Цыган Сыч, чтобы усилить впечатление, остановился. Степанида держится за него, дрожит:
- Ну, ну, дальше, дальше...
Цыган опять обтер усы и бороду:
- Дай-ка еще раз.
Степанида уж поскорее сама прижалась щекой к его губам. Он мечтательно закатил глаза:
- Хорошо! И вот, сказать тебе по совести, задумался парень. "Что такое? Никого нет, а голос слышу?" Думал-думал, подходит в третий раз к котлу. Опять нагнулся, и опять голос: "Тебе сказано - не смей трогать. А коли хочешь цапать золото, проваливай домой и сделай грех с попадьей, дьяконицей, и какой-нибудь сиротою. Тогда и приходи - все золото твое будет". Воротился парень домой. И-их, какие люди бывают! Рассказал попадье, рассказал дьяконице, сироту одну разыскал и той рассказал... Они каждая порознь выслушали, покачали головой и ничего не ответили. Стыдно. Бабы! Не мужик! Но потом каждая завернула мыслью: как бы, сам-дели, парня на грех навести? А это - чай, знаешь - дело не трудное: попадья вином угостила, когда поп в церкви молился, дьяконица - тоже, сирота без вина ну вот как мы с тобой. Мать ты моя родная!

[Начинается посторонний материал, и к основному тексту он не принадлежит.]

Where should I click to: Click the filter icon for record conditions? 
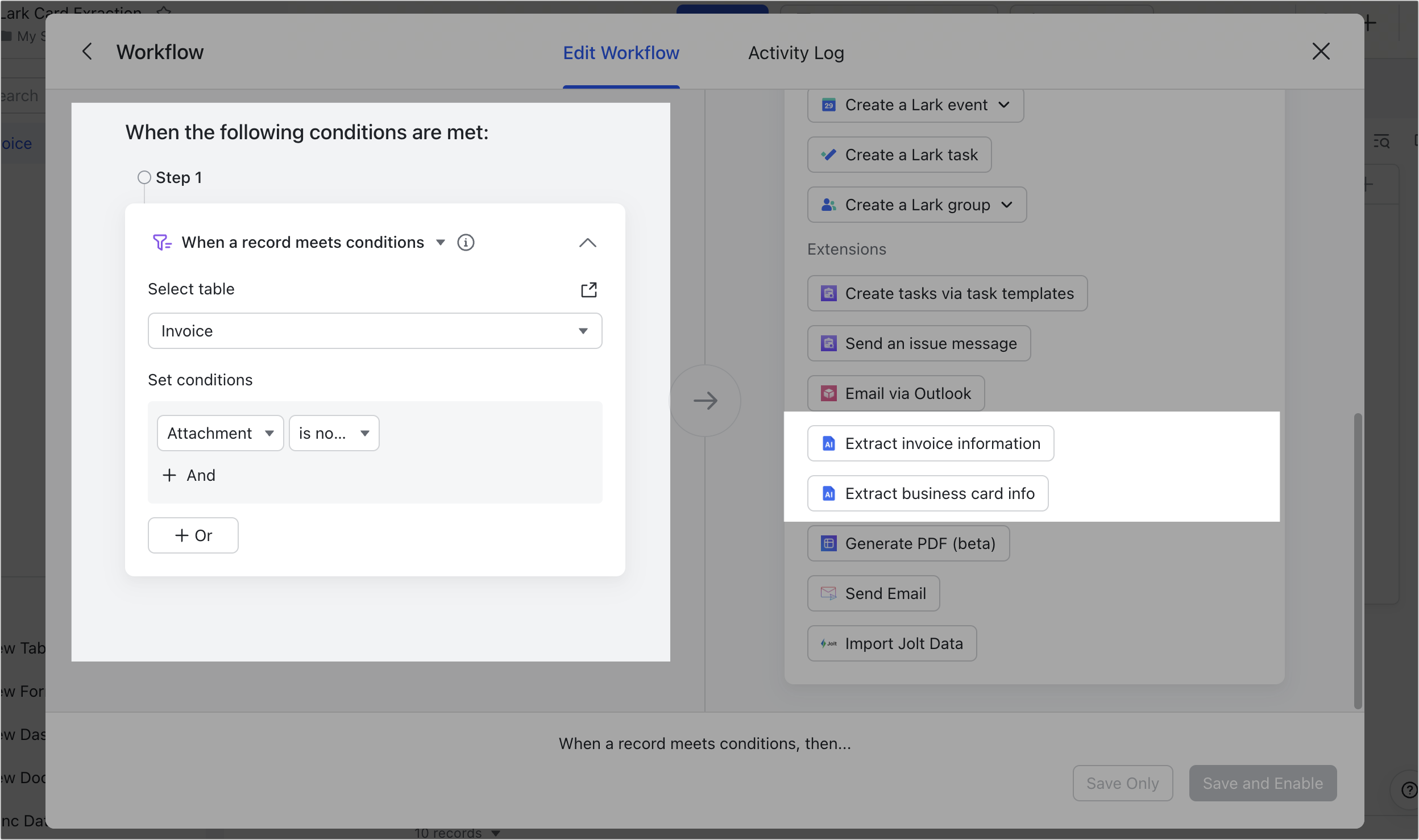(162, 243)
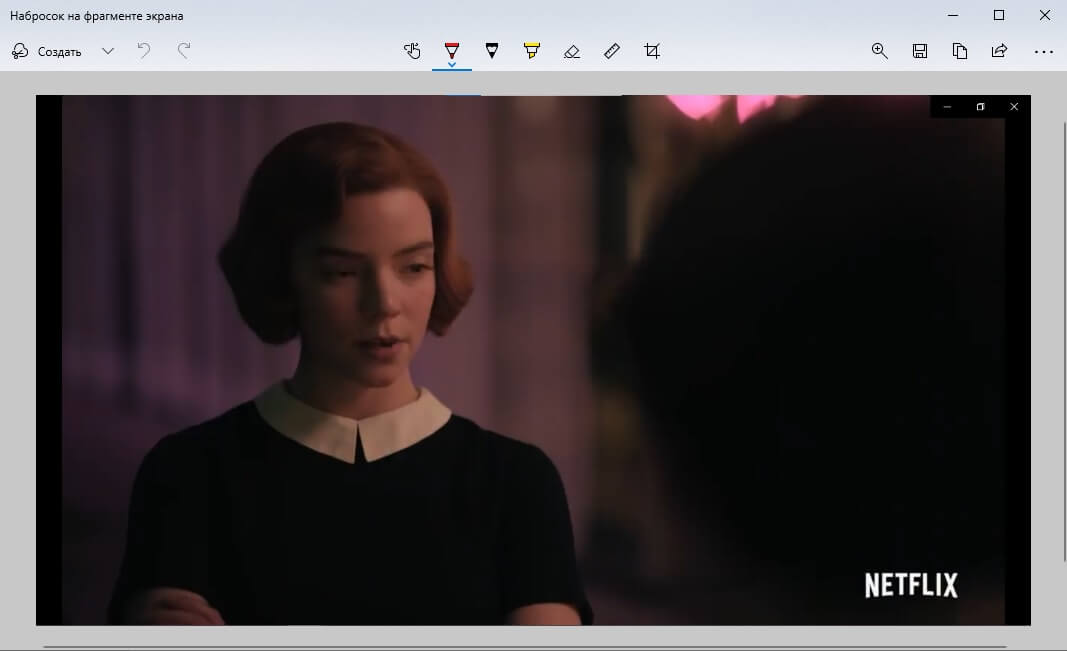
Task: Share the snip using share icon
Action: (999, 51)
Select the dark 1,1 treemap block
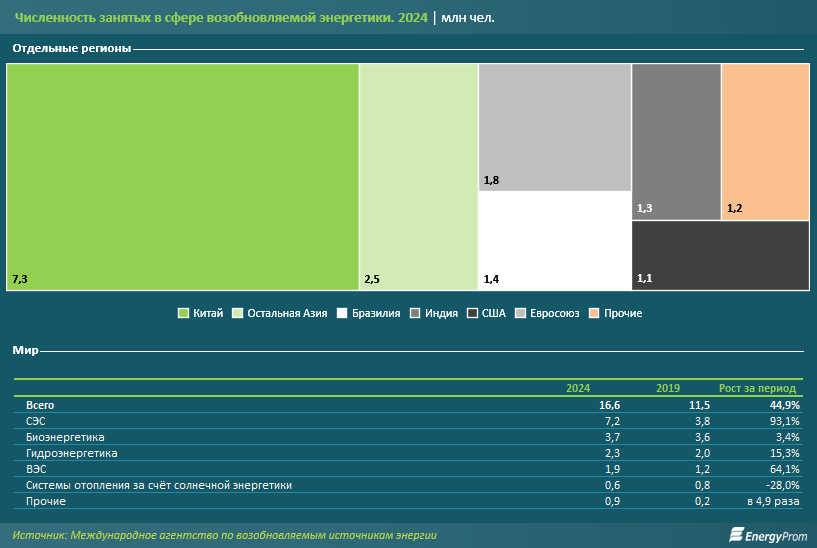Viewport: 817px width, 548px height. point(720,255)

Собрался после этого парень опять туда же, влез на гору: золото - сама знаешь - мучает. И парень смотрит, стоит оно нетронуто, так и блестит. Но только он протянул руку, опять крик: "Куда? Не все еще ты сделал, чтобы богатым быть". Рассерчал молодец: "А что же мне тогда еще сделать, чтобы золото было мое?" "Догадайся сам".

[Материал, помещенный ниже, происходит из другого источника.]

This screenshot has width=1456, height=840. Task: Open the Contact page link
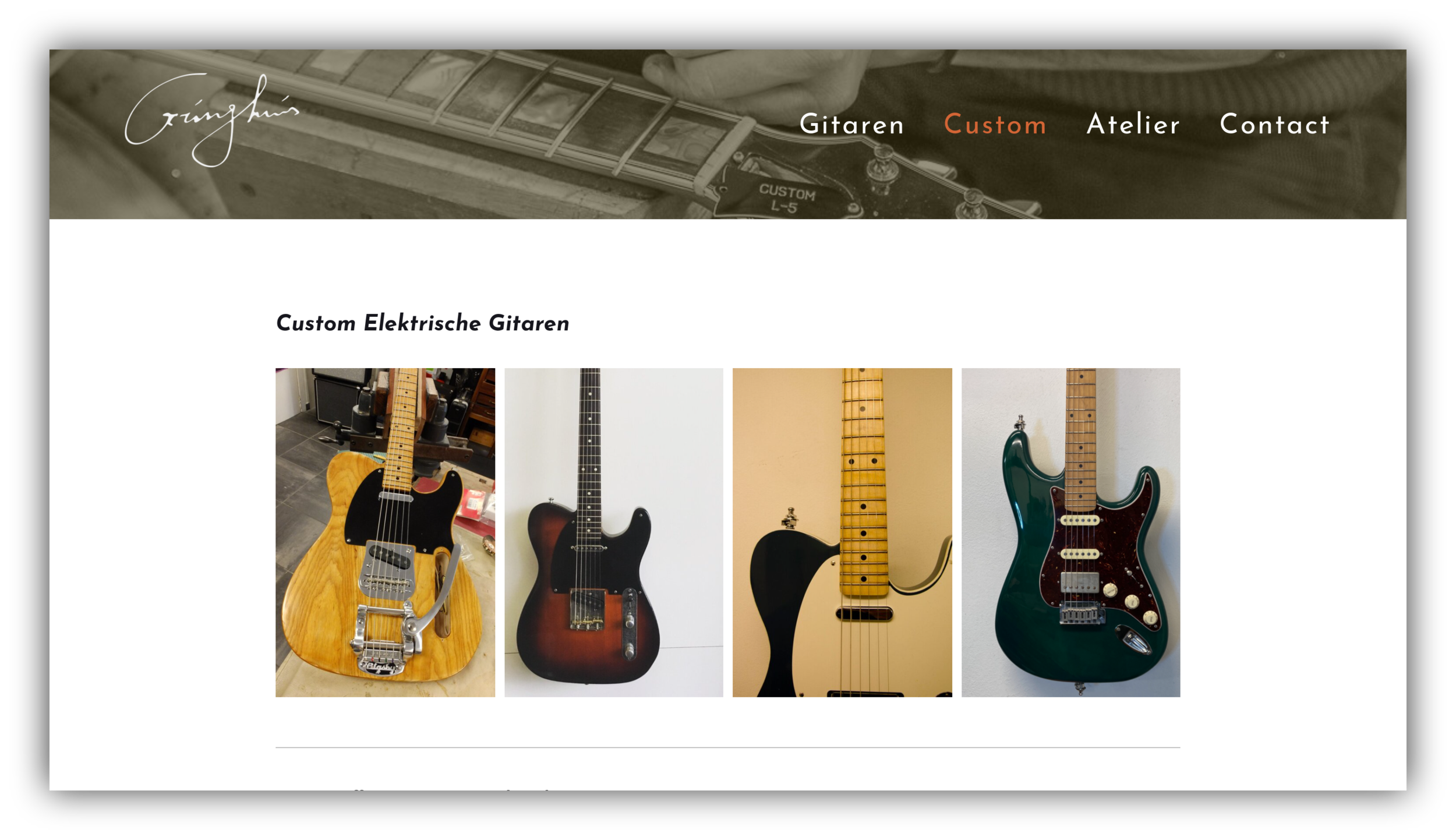[1274, 125]
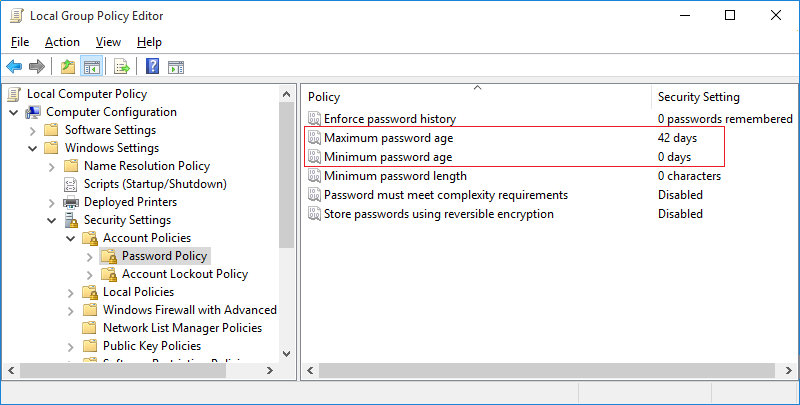Open the Action menu

62,42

После этого пустился он в разбой; всякого, кто только попадется ему навстречу, он допрашивает: "Что мне надо сделать, чтобы золото было мое?" И если не скажет - он убивает до смерти. Порядком загубил он душ: загубил мать, и сестру, куму, и попадью, и дьяконицу, и сироту; и многих других, а всего - девяносто девять душ. И никто ему не ответил на его вопрос... И пошел он после в темный дремучий лес.